(Task A):
Translate this sentence from the speech recognition test standard below into Spanish: "Customers can directly adopt our speech recognition performance testing methods to evaluate the speech recognition capabilities of their developed products."
(Task B):
Using the speech recognition test standard below, answer each question briefly.
(i) What standard number does the enterprise standard document carry?
(ii) What range of ambient noise levels defines a quiet environment?
(iii) By what other name is the artificial mouth known?
(Task C):
Write the next part of the speech recognition test standard below, starting after its final sentence.

(Excerpted text):
▼▼▼
Recognition Performance Test Standard¶
Overview¶
Our company has established enterprise testing standards for speech recognition performance of intelligent voice products. We actively participate in team and industry standards development led by various social organizations. Our speech testing methods and evaluation criteria have gained recognition from the industry and major enterprises. Customers can directly adopt our speech recognition performance testing methods to evaluate the speech recognition capabilities of their developed products.
This document specifies the terminology, definitions, testing specifications (including technical requirements, testing metrics, test items, test content, test equipment, and test environment), testing methods, procedures, as well as test result reporting and traceability for speech module recognition performance testing.
The content of this document is selected from our enterprise standard document Offline ASR Module Recognition Performance Testing Standard, Standard No.: QQYTL001-2018. The descriptions in this document apply to recognition performance testing for all AI offline and offline+online ASR modules.
Terms and Definitions¶
The following terms and definitions are used throughout this document:
1. Artificial Intelligence (AI)
An interdisciplinary field of computer science that develops systems demonstrating human-like intelligence capabilities including reasoning and learning.
2. Automatic Speech Recognition (ASR)
The technological process of converting speech signals into machine-readable text representations.
3. Natural Language Processing (NLP)
The computational techniques for analyzing, understanding and generating human language.
4. Voice Command
A spoken instruction that can be recognized and processed by voice-enabled systems.
5. Artificial Mouth
Also known as simulated mouth: A high-fidelity audio playback device that plays voice commands, replacing human voice as a standardized test sound source.
6. Recognition Rate
The percentage of correctly recognized voice commands out of the total commands tested on the speech module.
7. False Recognition Count
The frequency of incorrect recognitions by the speech module during simulated real-world usage scenarios over a specified time period.
8. False Wake-up
An unintended activation of the wake-up system occurring when: 1. No audio stream is present, or 2. The audio stream lacks wake-up features/events
9. Signal-to-Noise Ratio (SNR)
The power ratio (in decibels) between: - Voice command signal - Ambient noise
10. Residential Environment
The operational setting for voice modules, including: - Bedroom - Living room - Kitchen - Bathroom - Balcony
11. Quiet Environment
Defined as operational environments with ambient noise levels between 25dB-45dB.
12. Moderate Noise Environment
Defined as operational environments with ambient noise levels between 55dB-65dB.
13. High Noise Environment
Defined as operational environments with ambient noise levels between 65dB-80dB.
14. Mechanical Noise in Voice Modules
Noise generated by: 1. Component vibration during operation 2. Friction/impact between mechanical parts 3. Integrated mechanical components in voice recognition systems
Categorized by source: - Aerodynamic noise - Mechanical noise - Electromagnetic noise
15. Background Noise
Noisy background noise refers to the background voice or quasi human voice (such as the noisy voice in the venue and shopping mall environment) or the disturbing sound played by other audio devices other than the voice module, such as the sound from music, news, television and movies.
▲▲▲
(Stored rows):
▼▼▼
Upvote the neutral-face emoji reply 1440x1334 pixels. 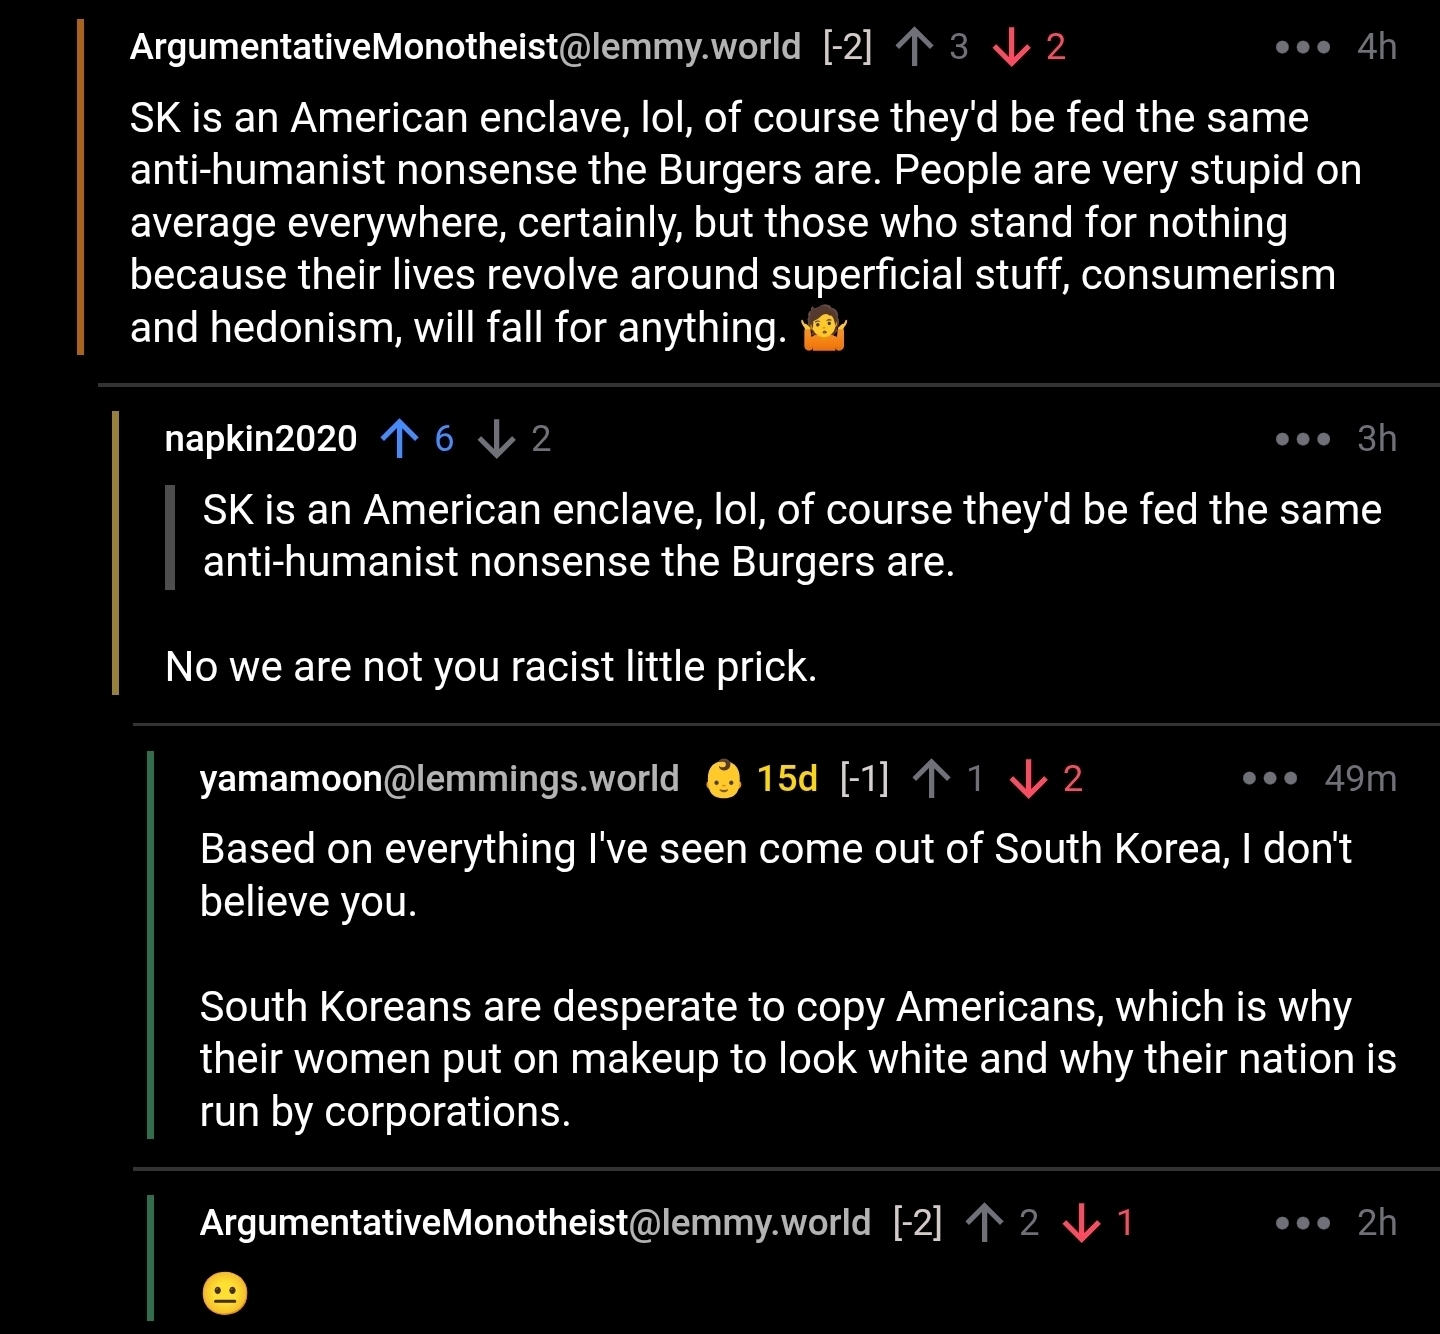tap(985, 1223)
▲▲▲
▼▼▼
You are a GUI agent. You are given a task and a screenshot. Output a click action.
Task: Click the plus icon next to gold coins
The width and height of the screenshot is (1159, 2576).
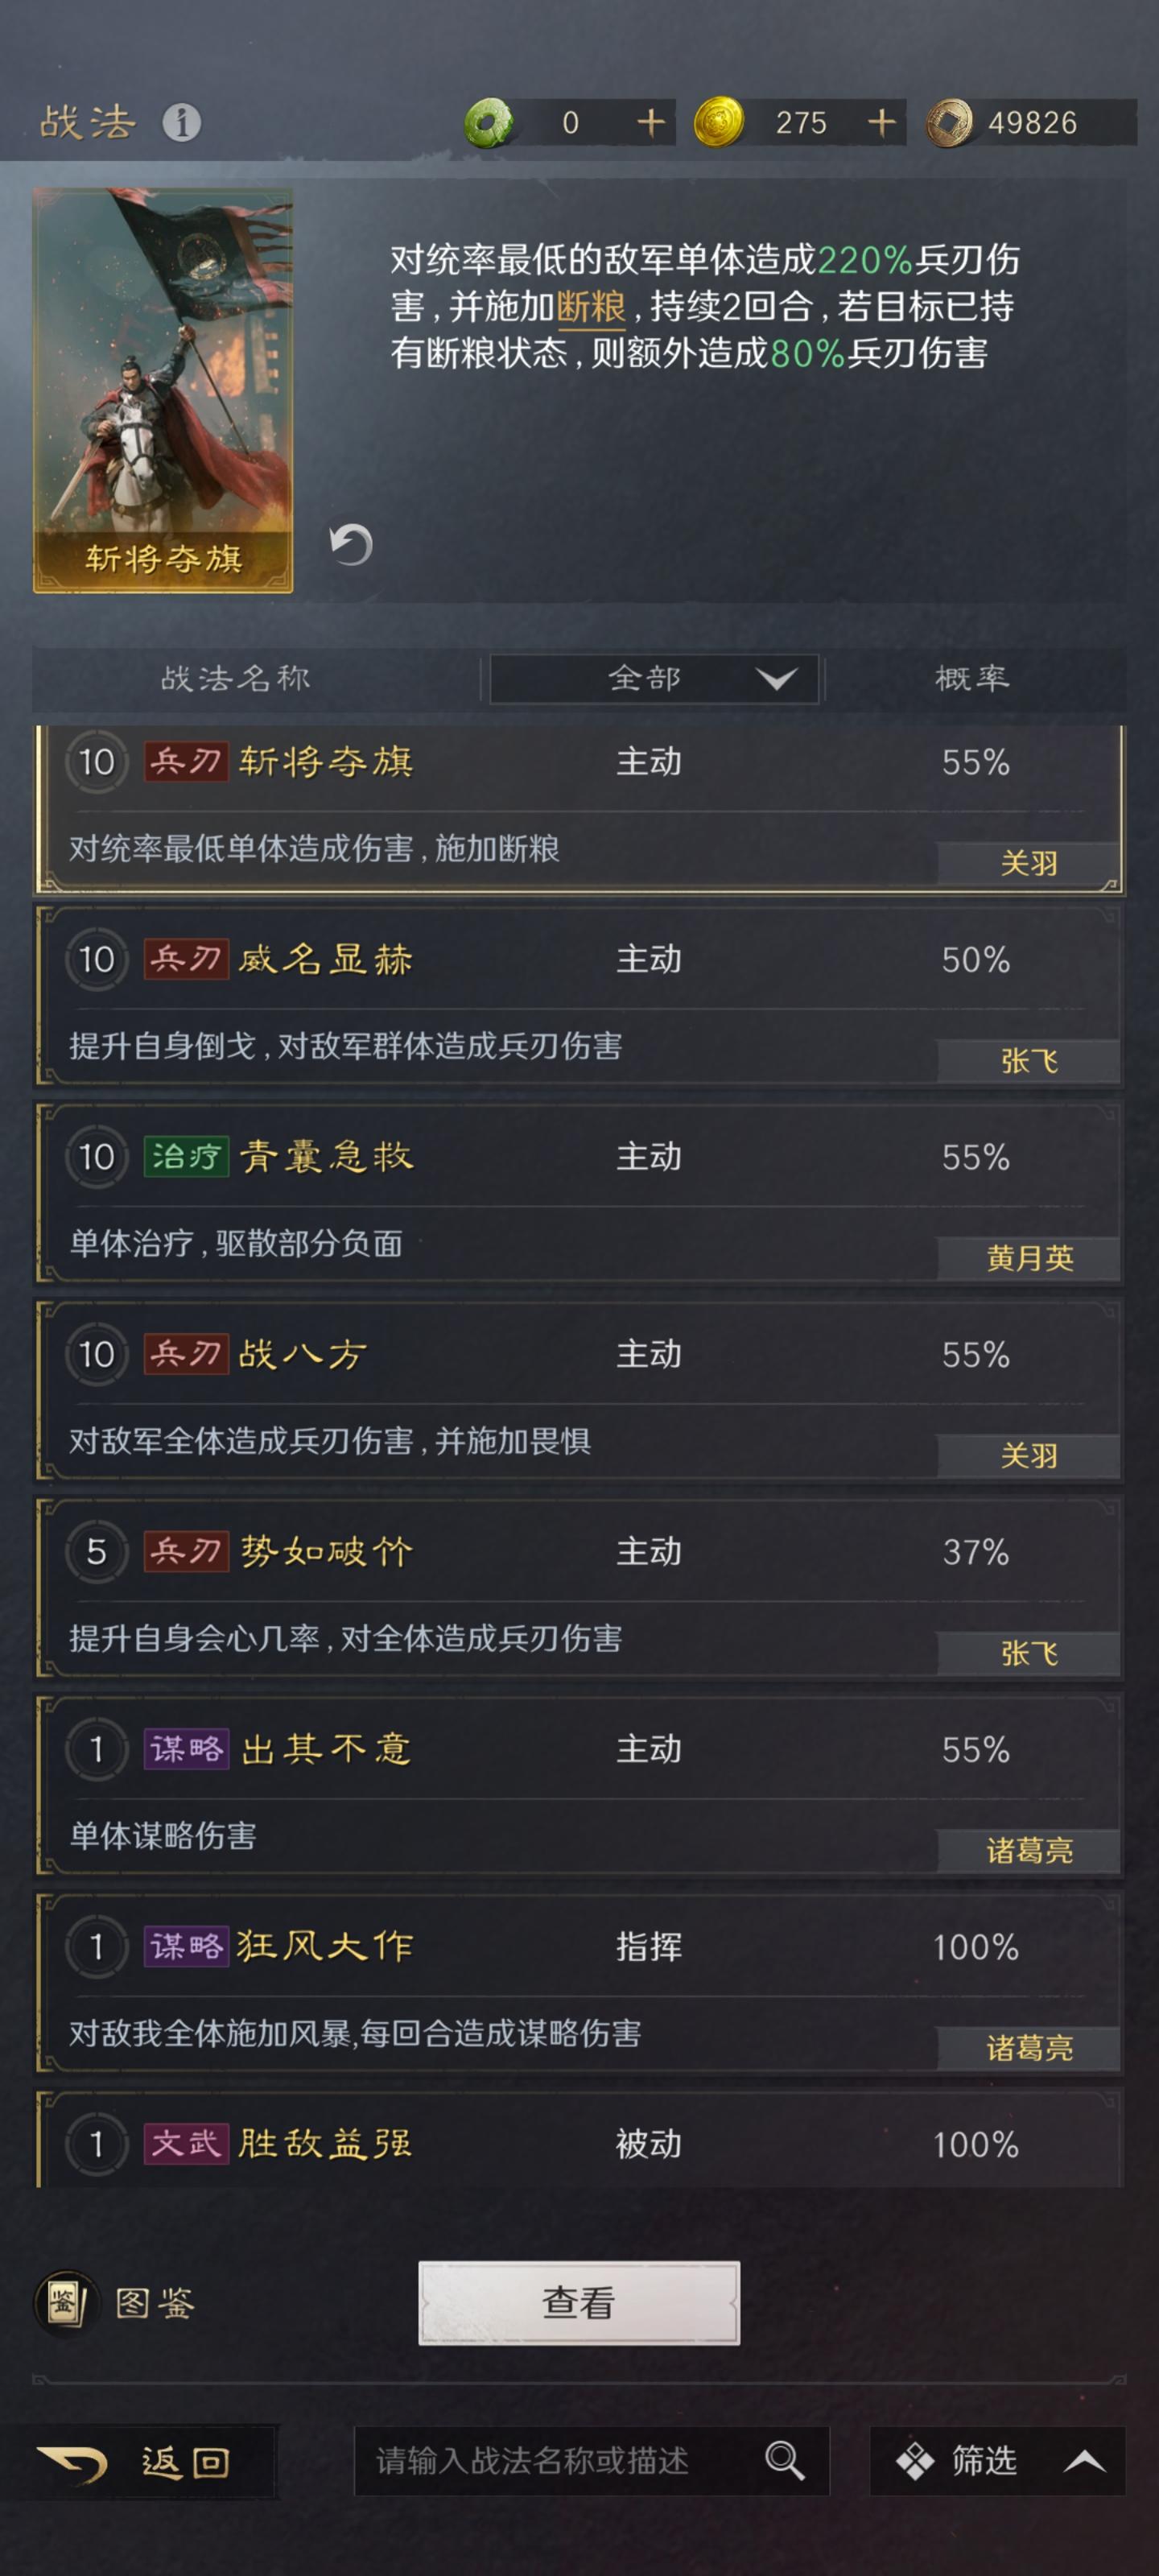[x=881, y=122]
▲▲▲
(Task result A):
Los clientes pueden adoptar directamente nuestros métodos de prueba del rendimiento del reconocimiento de voz para evaluar las capacidades de reconocimiento de voz de los productos que han desarrollado.

(Task result B):
(i) QQYTL001-2018
(ii) 25dB-45dB
(iii) Simulated mouth

(Task result C):
16. Echo Noise
Echo noise refers to the sound played by the voice module through its own speaker, which interferes with the speech recognition results.
17. Reverberation Noise
The voice received by the voice module after the target speaker’s voice is reflected by a smooth surface (such as a wall or object surface).
18. Environmental Noise
The environment of voice module contains background noise and reverberation, in which the background noise often contains one or more noise sources. For example, the kitchen environment also has the voice of the range hood and cooking; In the bathroom environment, there are wind noise, shower water noise and voice reverberation reflected by smooth walls; The living room environment has voice, TV and other sounds at the same time; The balcony environment has wind noise and outdoor noise (such as vehicle speaker voice, etc.) at the same time; There are engine noise and road noise in the vehicle environment.
19. Test Audio Data
Non training set audio instruction set for speech test.
20. Noise Audio Data
A set of noisy audio for voice testing.
21. Operation
The voice module is in functional operation.
22. Not in Operation
The voice module is not functioning.
23. Voice Prompt Mode
The voice module is actively playing back audio prompts or responses.
24. Non-Voice Prompt Mode
The voice module is in a silent state with No broadcast.
25. Wake-up Words
Special phrases that activate the voice recognition system, allowing it to respond to subsequent commands.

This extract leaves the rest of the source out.